Prossiga o texto sobre as declarações de Gabrielli acerca da Petrobras a partir da última frase apresentada.

Trecho do texto
■ ■ ■

Gabrielli prosseguiu: “Todas as decisões passam por comitês, todas as decisões passam por processos, há regras definidas, critérios definidos para as decisões, há mecanismos de avaliação e cheque de diferentes áreas para analizar cada projeto, cada projeto passa por dezenas de disciplinas…”. Cotejadas com os depoimentos prestados pelos delatores da Lava Jato, as declarações do ex-mandachuva da Petrobras soam como piada. Regras! Ora, que regras?

O senhor nega que existem diretores indicados por partidos na Petrobras?, perguntou-se a Gabrielli. “Não, não nego”, ele respondeu. “Mas não é esse o problema.” Heimmm?!? “Eles têm a obrigação de seguir os procedimentos. Existe disciplina na Petrobras!”

Gabrielli ouviu uma pergunta óbvia: se é assim, por que os políticos querem as diretorias da Petrobras? E ele: “Nós estamos numa democracia, meus senhores e minhas senhoras. Numa democracia em que os partidos são legítimos, em que os partidos representam o interesse do povo brasileiro. Ou vocês querem negar o direito dos partidos?”

Democracia partidária na Petrobras? “Vocês querem negar o direito dos partidos. A democracia exige partidos. Muito mais importante ter partidos do que não ter, do que ter uma ditadura.” Alguém lembrou a Gabrielli que ele presidia uma estatal de capital aberto, com ações na Bolsa. Outro entrevistador repetiu que havia gente indicada por Collor na companhia.

■ ■ ■

Dados registrados
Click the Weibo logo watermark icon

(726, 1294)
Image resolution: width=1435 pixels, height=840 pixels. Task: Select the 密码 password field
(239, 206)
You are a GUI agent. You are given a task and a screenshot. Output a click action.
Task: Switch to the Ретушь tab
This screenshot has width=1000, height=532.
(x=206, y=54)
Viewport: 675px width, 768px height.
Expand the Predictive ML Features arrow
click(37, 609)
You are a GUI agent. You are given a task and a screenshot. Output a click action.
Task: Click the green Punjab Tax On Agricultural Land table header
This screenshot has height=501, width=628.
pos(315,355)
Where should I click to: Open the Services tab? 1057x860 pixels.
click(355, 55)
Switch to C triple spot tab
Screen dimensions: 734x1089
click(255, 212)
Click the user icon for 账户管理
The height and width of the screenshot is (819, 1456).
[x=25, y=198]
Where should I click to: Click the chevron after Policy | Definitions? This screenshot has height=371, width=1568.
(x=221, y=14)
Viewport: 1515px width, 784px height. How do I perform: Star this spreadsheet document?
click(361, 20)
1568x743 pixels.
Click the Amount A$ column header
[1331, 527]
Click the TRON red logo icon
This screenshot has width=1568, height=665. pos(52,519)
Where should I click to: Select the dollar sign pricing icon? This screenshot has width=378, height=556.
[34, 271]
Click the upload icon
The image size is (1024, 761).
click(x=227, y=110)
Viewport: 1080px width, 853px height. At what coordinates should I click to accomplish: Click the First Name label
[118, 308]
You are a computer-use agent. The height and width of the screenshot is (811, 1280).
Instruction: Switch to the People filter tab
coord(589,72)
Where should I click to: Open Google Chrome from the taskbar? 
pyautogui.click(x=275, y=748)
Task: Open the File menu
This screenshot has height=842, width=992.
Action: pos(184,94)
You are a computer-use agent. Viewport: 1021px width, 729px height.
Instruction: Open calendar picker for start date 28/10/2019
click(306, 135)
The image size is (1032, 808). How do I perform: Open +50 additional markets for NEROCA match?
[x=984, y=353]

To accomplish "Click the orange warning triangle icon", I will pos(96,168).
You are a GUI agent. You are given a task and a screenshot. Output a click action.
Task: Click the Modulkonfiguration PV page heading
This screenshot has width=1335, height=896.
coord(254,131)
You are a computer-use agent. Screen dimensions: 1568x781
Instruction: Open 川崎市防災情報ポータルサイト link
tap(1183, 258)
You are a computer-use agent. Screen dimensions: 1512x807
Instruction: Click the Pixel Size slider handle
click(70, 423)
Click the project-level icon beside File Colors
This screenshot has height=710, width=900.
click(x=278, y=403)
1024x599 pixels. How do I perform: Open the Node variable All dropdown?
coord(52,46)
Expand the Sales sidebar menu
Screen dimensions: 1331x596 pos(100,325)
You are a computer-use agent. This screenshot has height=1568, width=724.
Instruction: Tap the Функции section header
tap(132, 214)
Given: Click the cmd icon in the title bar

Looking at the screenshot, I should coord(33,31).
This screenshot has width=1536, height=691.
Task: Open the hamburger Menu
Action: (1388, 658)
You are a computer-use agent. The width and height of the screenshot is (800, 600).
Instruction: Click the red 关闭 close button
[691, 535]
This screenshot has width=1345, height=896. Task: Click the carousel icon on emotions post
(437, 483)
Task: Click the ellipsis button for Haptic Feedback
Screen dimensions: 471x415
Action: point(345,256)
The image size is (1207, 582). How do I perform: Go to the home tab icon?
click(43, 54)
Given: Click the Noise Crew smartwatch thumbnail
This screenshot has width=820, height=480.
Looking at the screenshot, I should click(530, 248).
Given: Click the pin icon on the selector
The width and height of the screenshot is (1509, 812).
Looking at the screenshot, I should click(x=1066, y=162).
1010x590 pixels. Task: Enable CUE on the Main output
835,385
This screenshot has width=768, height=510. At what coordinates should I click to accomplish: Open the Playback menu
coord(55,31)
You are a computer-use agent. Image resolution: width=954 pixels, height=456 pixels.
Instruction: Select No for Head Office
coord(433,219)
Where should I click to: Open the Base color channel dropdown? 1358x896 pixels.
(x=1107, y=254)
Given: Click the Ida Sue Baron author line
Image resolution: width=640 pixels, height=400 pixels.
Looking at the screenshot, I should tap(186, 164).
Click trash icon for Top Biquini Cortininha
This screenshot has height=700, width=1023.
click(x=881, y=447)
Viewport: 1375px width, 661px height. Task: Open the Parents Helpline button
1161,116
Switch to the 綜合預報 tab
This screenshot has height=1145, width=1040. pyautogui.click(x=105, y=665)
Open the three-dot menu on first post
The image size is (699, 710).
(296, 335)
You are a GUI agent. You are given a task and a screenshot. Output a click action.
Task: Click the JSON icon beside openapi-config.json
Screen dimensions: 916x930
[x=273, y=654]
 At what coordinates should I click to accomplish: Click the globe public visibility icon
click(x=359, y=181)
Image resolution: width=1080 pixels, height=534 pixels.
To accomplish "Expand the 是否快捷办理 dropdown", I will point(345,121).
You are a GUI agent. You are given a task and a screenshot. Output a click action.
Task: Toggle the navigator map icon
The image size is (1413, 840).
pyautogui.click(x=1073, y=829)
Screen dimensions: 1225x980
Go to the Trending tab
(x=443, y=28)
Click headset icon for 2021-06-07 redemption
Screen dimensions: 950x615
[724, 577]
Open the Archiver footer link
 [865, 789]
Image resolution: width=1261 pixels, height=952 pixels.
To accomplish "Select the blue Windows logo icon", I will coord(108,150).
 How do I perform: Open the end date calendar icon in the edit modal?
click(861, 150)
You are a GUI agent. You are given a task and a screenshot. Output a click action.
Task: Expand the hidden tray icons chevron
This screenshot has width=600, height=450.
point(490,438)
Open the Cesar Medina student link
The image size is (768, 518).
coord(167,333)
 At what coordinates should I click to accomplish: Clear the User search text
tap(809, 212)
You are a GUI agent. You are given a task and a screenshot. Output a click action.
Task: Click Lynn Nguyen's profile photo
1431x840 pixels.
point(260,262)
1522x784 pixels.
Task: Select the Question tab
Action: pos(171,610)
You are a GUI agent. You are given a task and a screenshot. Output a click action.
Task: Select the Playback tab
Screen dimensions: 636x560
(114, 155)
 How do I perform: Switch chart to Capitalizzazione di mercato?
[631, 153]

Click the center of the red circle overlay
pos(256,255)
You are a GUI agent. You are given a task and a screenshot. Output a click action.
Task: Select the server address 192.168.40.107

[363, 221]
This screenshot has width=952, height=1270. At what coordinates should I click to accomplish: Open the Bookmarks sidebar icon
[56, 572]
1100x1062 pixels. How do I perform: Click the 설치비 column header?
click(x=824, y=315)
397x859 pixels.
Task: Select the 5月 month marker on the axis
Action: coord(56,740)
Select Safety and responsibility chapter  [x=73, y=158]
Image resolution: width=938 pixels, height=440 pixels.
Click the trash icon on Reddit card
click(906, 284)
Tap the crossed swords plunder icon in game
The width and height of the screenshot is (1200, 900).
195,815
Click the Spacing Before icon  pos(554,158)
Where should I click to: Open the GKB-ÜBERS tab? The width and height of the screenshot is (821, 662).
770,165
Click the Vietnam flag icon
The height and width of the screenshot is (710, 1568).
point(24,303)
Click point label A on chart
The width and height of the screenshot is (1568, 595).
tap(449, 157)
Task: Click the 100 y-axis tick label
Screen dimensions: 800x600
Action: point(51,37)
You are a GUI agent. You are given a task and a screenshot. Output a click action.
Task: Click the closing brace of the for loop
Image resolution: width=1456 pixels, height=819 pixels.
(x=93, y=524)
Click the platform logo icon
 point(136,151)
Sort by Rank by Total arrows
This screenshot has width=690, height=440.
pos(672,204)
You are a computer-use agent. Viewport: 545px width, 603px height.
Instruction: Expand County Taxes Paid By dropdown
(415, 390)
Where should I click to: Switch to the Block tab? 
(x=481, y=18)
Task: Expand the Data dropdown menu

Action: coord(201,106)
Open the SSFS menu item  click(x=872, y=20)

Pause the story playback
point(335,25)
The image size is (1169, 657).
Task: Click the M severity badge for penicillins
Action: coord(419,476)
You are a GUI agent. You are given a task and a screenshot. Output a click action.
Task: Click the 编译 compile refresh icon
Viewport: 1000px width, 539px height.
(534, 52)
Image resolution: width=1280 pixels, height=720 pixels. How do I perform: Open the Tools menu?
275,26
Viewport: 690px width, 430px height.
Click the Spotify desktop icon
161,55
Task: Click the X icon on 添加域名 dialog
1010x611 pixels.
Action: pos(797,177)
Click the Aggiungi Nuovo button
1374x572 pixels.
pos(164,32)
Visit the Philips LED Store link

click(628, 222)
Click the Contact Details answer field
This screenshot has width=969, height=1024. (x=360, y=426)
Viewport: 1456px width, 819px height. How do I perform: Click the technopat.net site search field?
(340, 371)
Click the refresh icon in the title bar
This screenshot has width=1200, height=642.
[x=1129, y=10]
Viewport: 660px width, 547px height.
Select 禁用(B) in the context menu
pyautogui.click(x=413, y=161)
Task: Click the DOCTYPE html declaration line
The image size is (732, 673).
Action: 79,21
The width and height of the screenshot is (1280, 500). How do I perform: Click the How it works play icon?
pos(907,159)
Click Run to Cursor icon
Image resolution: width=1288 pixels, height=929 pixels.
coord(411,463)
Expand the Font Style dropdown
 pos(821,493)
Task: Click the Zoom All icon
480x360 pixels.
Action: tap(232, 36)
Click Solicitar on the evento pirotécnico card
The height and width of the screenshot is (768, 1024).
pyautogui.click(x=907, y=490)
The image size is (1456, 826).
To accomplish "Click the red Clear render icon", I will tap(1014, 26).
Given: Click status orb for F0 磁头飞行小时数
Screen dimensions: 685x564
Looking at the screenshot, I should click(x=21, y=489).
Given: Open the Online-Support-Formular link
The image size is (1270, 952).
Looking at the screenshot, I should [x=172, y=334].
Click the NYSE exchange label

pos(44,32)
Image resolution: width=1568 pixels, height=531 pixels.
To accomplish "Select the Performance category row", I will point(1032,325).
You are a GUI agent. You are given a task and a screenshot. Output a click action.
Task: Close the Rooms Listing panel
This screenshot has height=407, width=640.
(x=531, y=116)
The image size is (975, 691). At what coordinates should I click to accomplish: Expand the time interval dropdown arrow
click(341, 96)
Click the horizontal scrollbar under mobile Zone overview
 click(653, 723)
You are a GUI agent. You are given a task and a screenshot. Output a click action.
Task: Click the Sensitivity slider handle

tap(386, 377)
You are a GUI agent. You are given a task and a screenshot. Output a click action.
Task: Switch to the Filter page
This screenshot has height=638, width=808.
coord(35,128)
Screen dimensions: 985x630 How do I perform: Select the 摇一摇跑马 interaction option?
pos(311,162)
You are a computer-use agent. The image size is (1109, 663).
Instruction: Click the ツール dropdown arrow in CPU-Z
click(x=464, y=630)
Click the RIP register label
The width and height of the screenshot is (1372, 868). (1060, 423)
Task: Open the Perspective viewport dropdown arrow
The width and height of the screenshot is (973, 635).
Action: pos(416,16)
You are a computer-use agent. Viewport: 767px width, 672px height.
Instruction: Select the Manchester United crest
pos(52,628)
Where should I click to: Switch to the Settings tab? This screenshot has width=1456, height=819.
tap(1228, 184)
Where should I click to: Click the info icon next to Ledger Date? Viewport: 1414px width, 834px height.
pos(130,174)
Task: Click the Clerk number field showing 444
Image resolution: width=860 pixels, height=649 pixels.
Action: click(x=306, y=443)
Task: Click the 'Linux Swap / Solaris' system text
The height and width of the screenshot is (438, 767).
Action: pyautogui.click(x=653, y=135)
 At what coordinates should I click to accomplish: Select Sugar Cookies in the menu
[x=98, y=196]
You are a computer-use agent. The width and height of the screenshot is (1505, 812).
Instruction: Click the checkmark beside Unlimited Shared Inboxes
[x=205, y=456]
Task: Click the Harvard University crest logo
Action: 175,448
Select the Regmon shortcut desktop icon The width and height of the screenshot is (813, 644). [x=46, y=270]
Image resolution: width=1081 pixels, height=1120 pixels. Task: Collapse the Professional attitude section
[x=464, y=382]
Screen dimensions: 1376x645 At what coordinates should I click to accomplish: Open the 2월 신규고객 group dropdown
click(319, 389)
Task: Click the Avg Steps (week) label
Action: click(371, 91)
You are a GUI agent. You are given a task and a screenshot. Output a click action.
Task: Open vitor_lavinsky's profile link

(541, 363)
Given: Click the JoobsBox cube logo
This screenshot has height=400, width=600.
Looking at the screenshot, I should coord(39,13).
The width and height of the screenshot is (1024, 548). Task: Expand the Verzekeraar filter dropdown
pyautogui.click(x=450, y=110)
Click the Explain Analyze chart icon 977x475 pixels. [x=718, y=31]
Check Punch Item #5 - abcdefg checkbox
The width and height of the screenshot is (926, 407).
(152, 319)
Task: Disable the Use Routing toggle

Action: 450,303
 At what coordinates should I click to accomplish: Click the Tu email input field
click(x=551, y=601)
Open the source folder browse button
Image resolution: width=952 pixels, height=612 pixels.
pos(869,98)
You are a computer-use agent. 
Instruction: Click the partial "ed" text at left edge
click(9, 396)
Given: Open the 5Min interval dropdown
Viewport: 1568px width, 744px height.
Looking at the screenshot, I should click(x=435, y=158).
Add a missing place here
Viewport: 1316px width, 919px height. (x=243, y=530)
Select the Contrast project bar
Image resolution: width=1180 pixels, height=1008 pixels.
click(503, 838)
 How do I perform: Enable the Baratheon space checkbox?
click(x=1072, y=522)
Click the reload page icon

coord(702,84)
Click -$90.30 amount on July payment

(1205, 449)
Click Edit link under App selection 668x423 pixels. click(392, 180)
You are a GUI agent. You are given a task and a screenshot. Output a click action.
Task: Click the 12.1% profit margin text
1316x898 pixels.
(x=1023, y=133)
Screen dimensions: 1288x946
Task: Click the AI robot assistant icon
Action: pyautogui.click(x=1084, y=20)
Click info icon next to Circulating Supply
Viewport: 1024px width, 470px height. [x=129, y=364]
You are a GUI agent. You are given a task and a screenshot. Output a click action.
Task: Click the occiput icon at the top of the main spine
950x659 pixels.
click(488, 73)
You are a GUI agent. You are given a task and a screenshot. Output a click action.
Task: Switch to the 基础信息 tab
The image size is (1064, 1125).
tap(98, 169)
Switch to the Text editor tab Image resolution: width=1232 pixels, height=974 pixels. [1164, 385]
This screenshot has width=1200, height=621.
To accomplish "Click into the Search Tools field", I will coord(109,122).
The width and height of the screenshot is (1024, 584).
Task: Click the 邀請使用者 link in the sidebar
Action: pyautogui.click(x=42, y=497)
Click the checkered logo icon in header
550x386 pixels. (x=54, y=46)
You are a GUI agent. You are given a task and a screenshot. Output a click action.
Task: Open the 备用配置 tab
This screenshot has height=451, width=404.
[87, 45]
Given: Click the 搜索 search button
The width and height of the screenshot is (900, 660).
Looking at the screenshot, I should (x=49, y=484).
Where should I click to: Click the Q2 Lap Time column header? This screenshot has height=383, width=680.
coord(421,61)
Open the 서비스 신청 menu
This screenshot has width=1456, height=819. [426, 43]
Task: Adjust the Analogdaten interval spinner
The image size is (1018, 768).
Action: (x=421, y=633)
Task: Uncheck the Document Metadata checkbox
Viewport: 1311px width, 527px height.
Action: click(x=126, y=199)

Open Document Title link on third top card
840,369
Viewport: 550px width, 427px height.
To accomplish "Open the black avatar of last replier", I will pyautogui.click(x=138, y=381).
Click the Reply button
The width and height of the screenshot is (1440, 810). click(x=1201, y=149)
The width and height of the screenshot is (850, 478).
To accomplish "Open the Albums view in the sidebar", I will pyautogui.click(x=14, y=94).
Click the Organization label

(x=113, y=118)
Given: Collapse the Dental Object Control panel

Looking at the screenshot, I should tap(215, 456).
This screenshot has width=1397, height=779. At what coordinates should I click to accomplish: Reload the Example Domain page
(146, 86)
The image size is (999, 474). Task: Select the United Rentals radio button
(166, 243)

■ ■ ■

Resposta ao problema
“O senhor Collor de Mello é senador eleito”, justificou-se Gabrielli. “Eu discordo da política dele, mas esse é outro problema. Ele é legitimamente eleito.” Sobreveio uma derradeira pergunta: Qual é o interesse dos partidos na Petrobras?

Gabrielli soou assim: “Os partidos participam da gestão do Estado. Isso é parte da prática democrática. Isso é parte da democracia. Os partidos são legítimos. Nós podemos discordar. Eu discordo. Você sabe que eu sou um homem de partido. Eu discordo de alguns partidos, mas é legitima a existência dos partidos. Querer que não existam partidos é autoritarismo. Pode ser um déspota esclarecido, mas é um déspota.”

Nomeado sob Lula, Gabrielli só foi substituído por Dilma em 2012, segundo ano de sua gestão. Foi substituído por Graça Foster sob elogios pelos serviços prestados. Agora responda rápido: um governo que mantém no comando da maior estatal do país um personagem com raciocínio tão precário pode reclamar do seu destino?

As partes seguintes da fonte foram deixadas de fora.